Assigned task:
Looking at the entries underneath, work out how many lines contain "agent". Write only that number.

[Collection entries]
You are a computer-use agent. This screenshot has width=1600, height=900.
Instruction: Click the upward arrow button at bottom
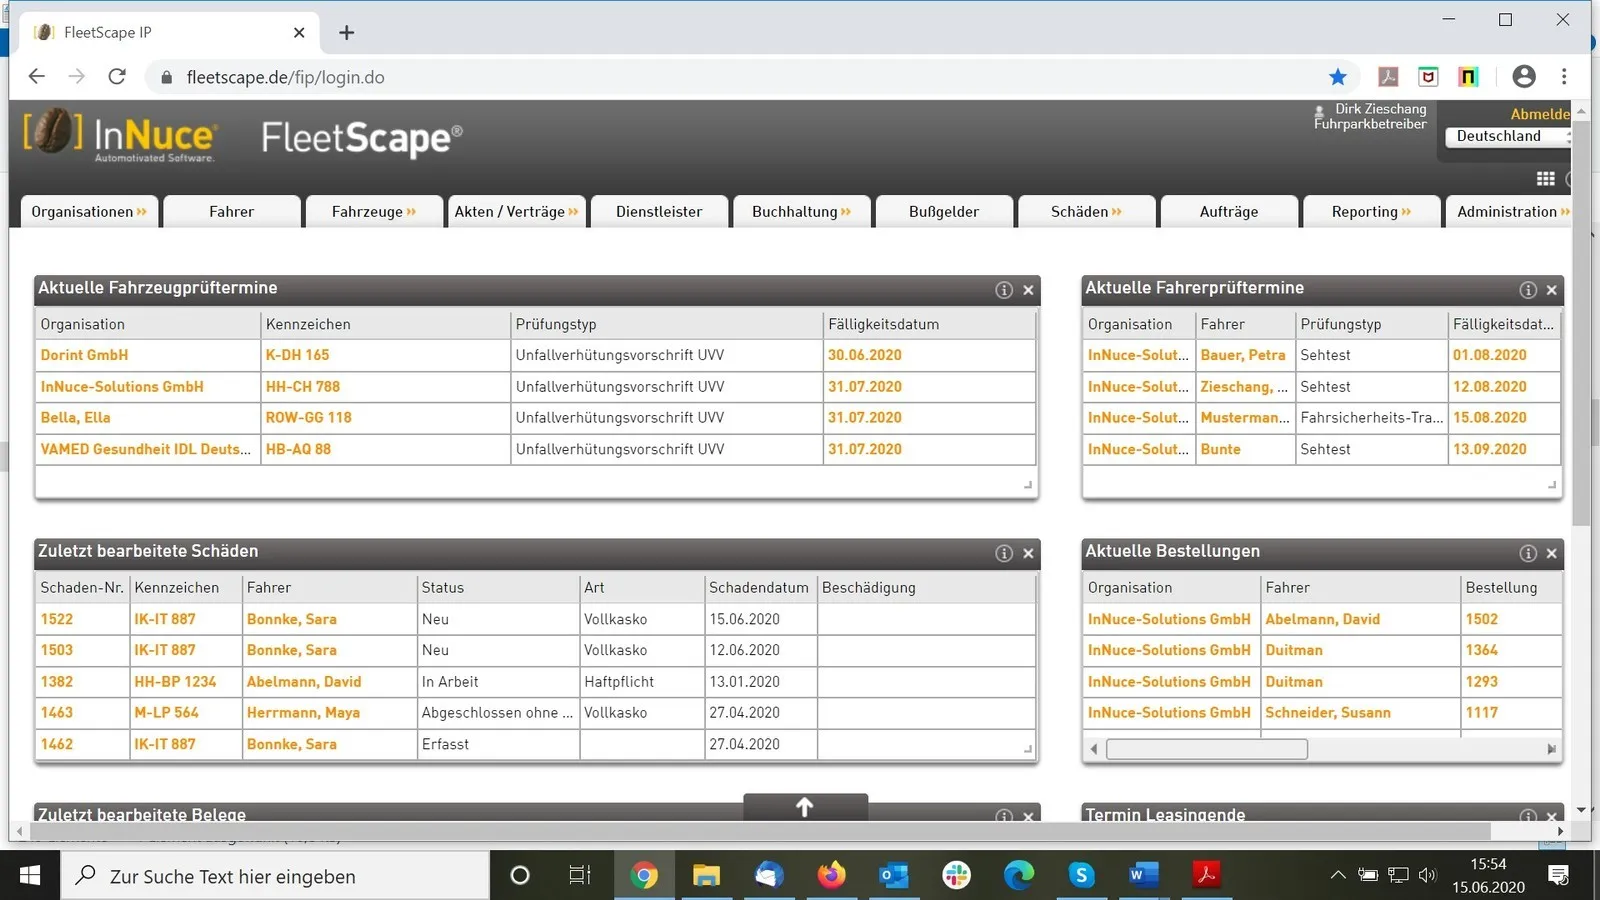coord(805,807)
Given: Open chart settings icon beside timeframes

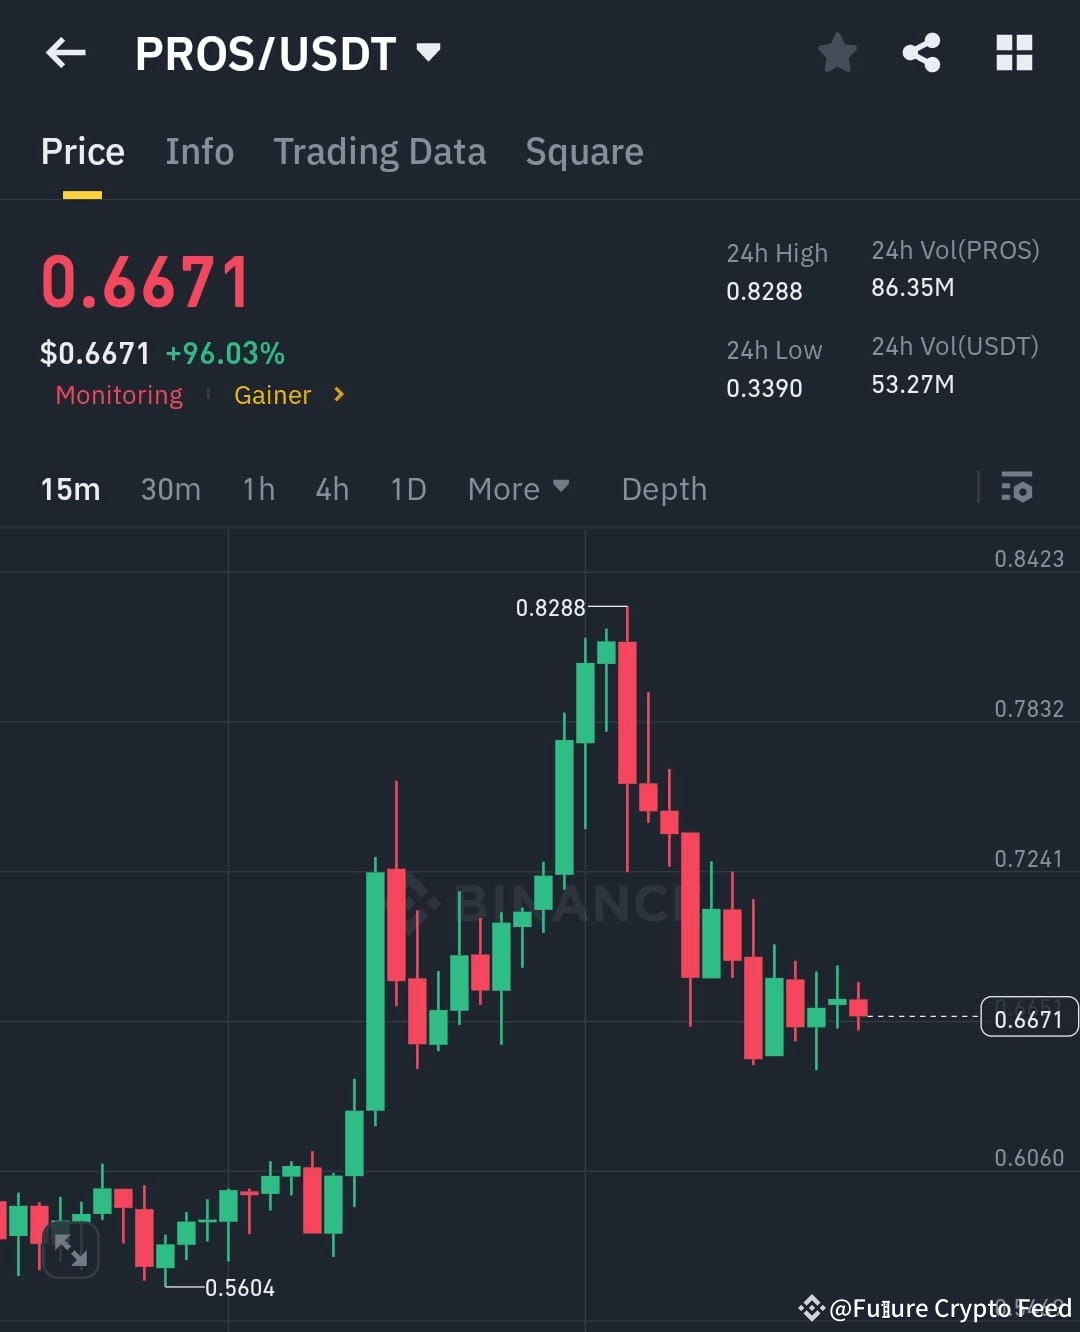Looking at the screenshot, I should (1018, 489).
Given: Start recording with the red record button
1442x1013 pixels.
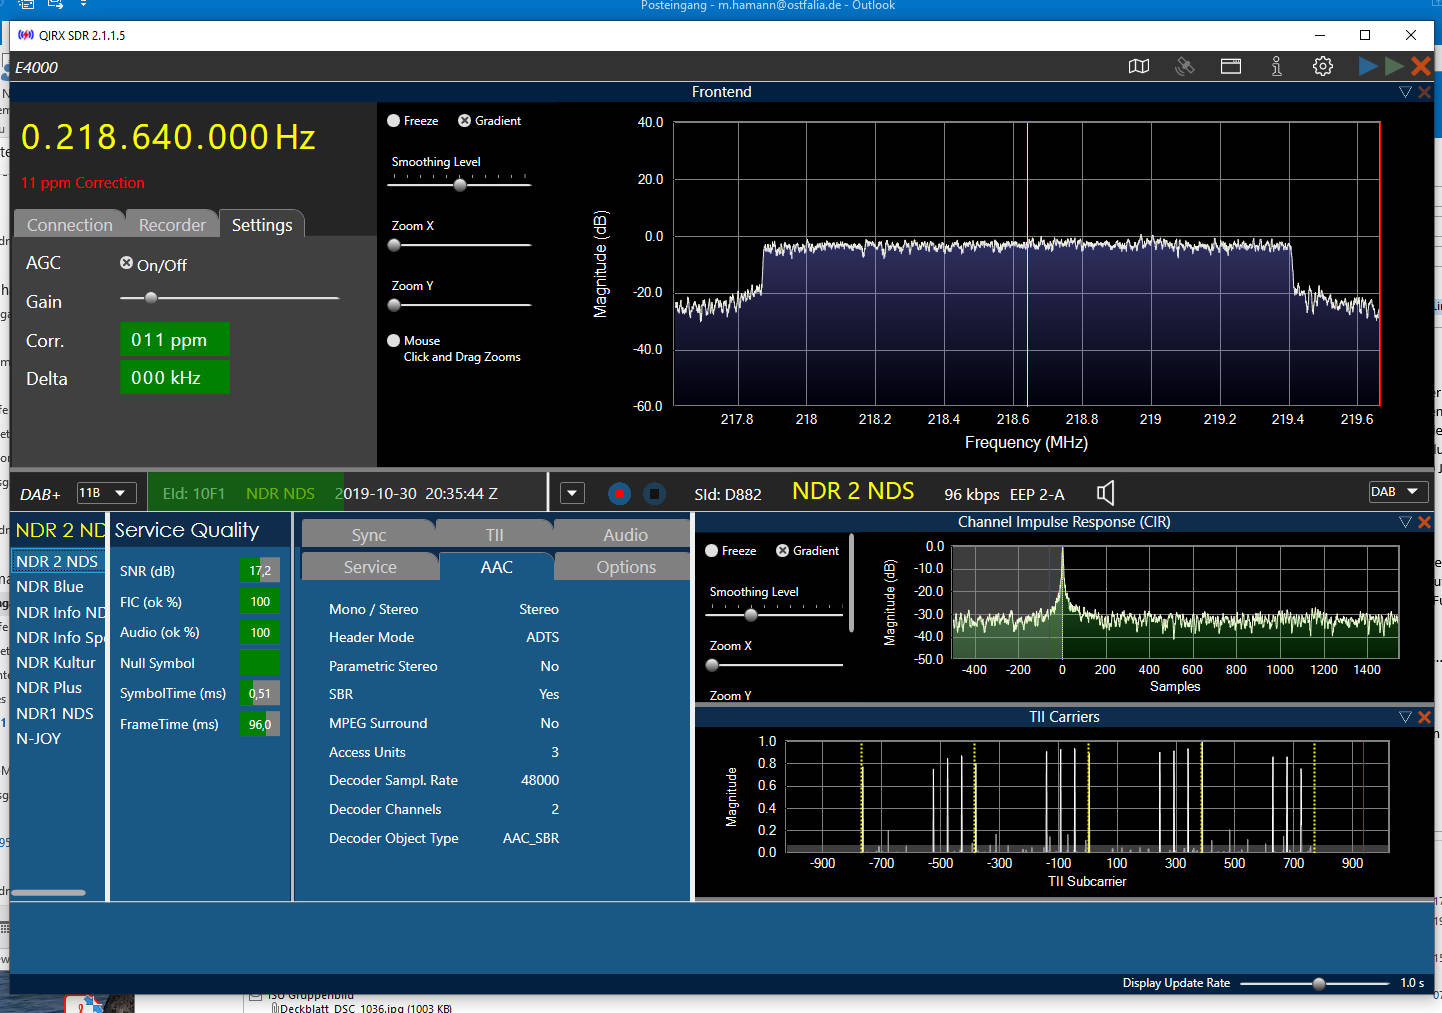Looking at the screenshot, I should (619, 493).
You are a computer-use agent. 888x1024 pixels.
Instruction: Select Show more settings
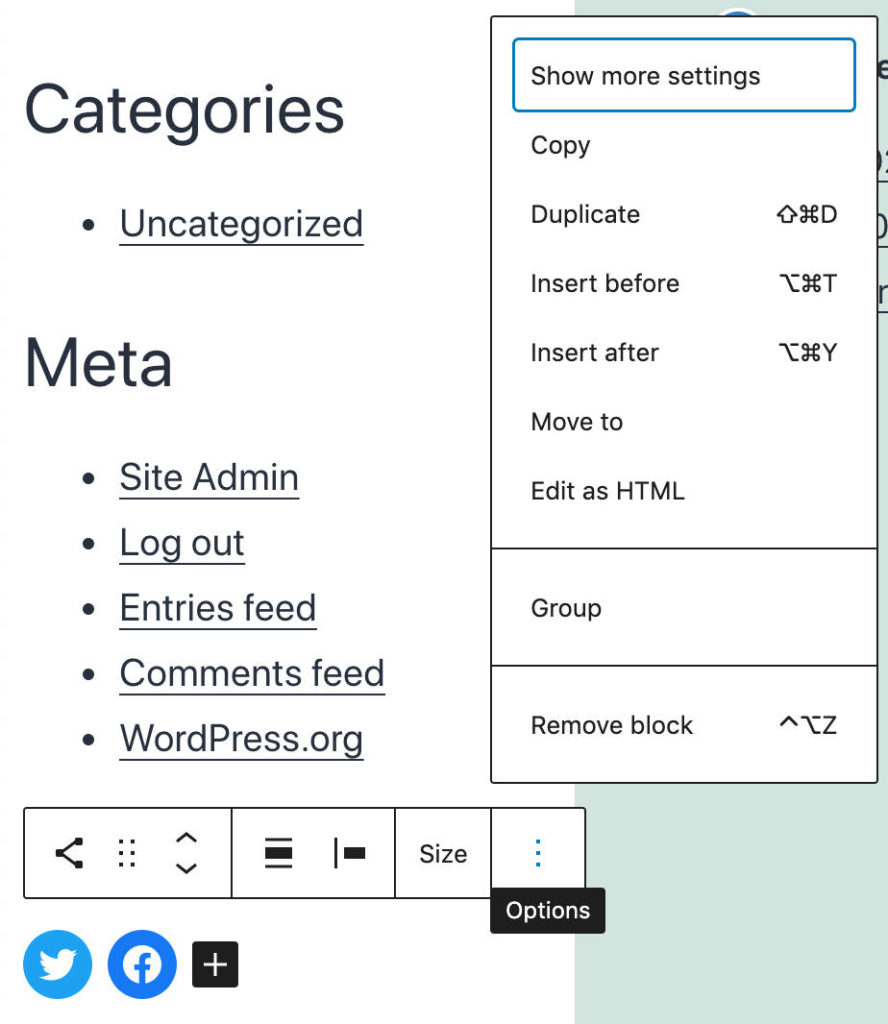[x=645, y=75]
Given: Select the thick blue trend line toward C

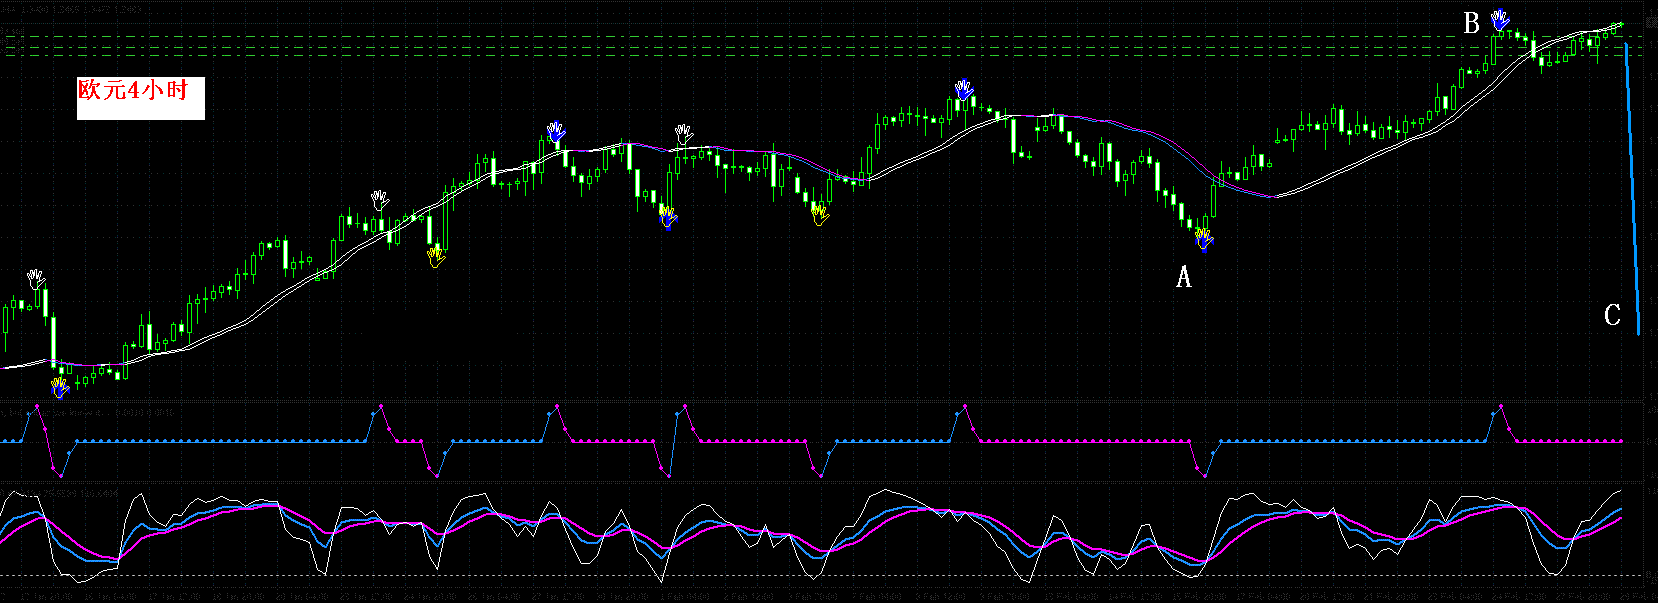Looking at the screenshot, I should coord(1633,190).
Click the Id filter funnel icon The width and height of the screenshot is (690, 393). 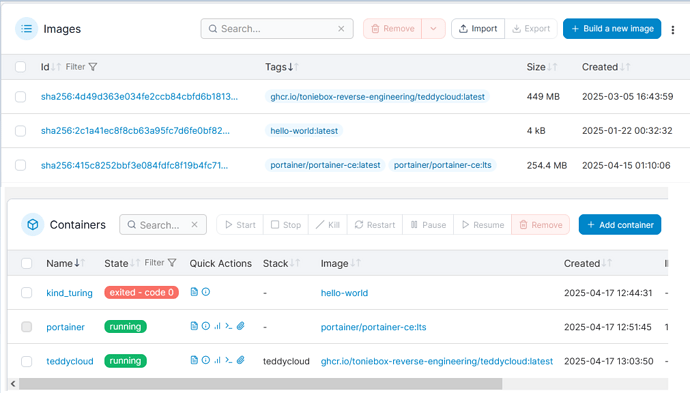pos(93,67)
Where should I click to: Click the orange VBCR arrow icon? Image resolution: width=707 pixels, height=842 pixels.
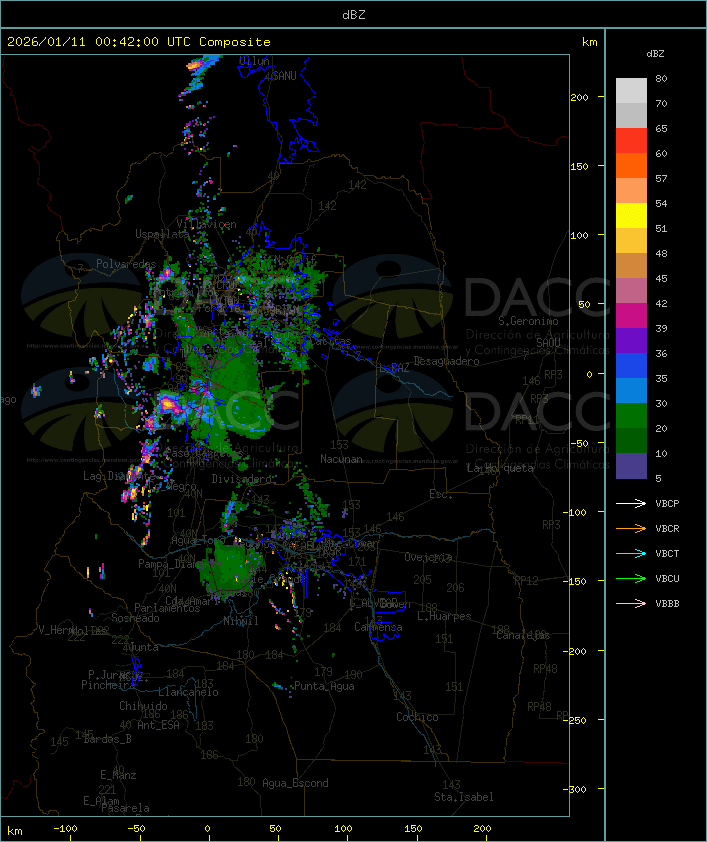(630, 529)
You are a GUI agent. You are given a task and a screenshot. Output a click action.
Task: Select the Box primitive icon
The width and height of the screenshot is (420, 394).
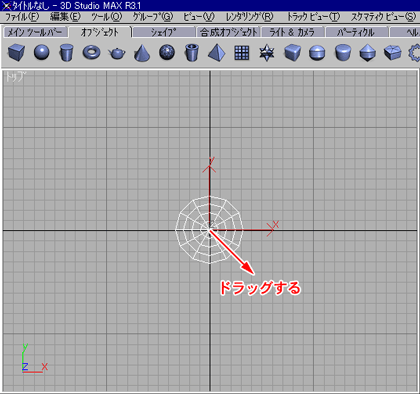click(x=16, y=53)
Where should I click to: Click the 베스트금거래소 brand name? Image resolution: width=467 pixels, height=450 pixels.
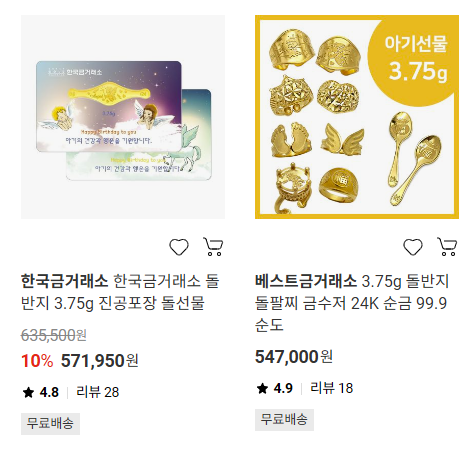point(306,281)
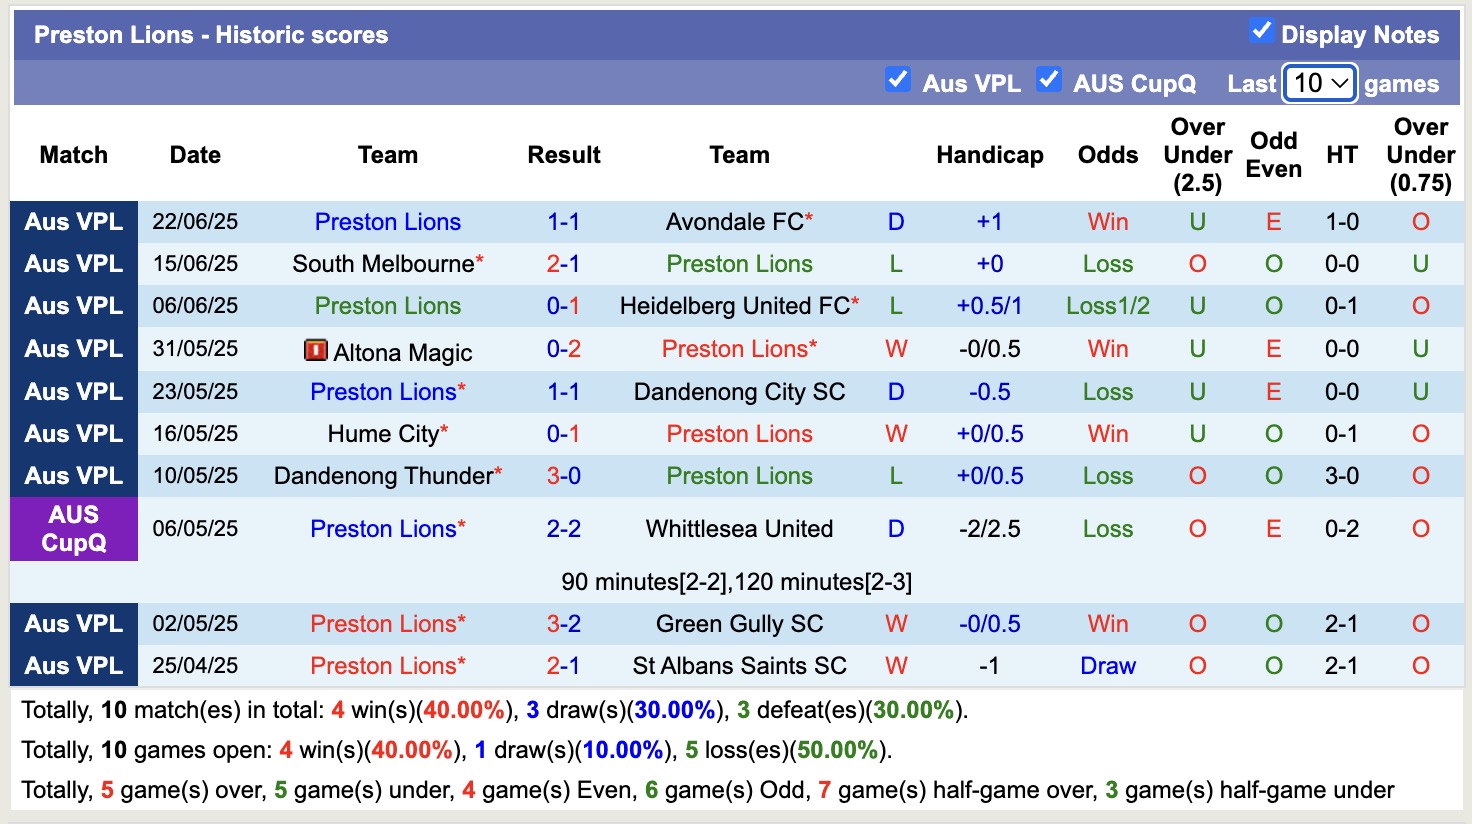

Result of this task:
3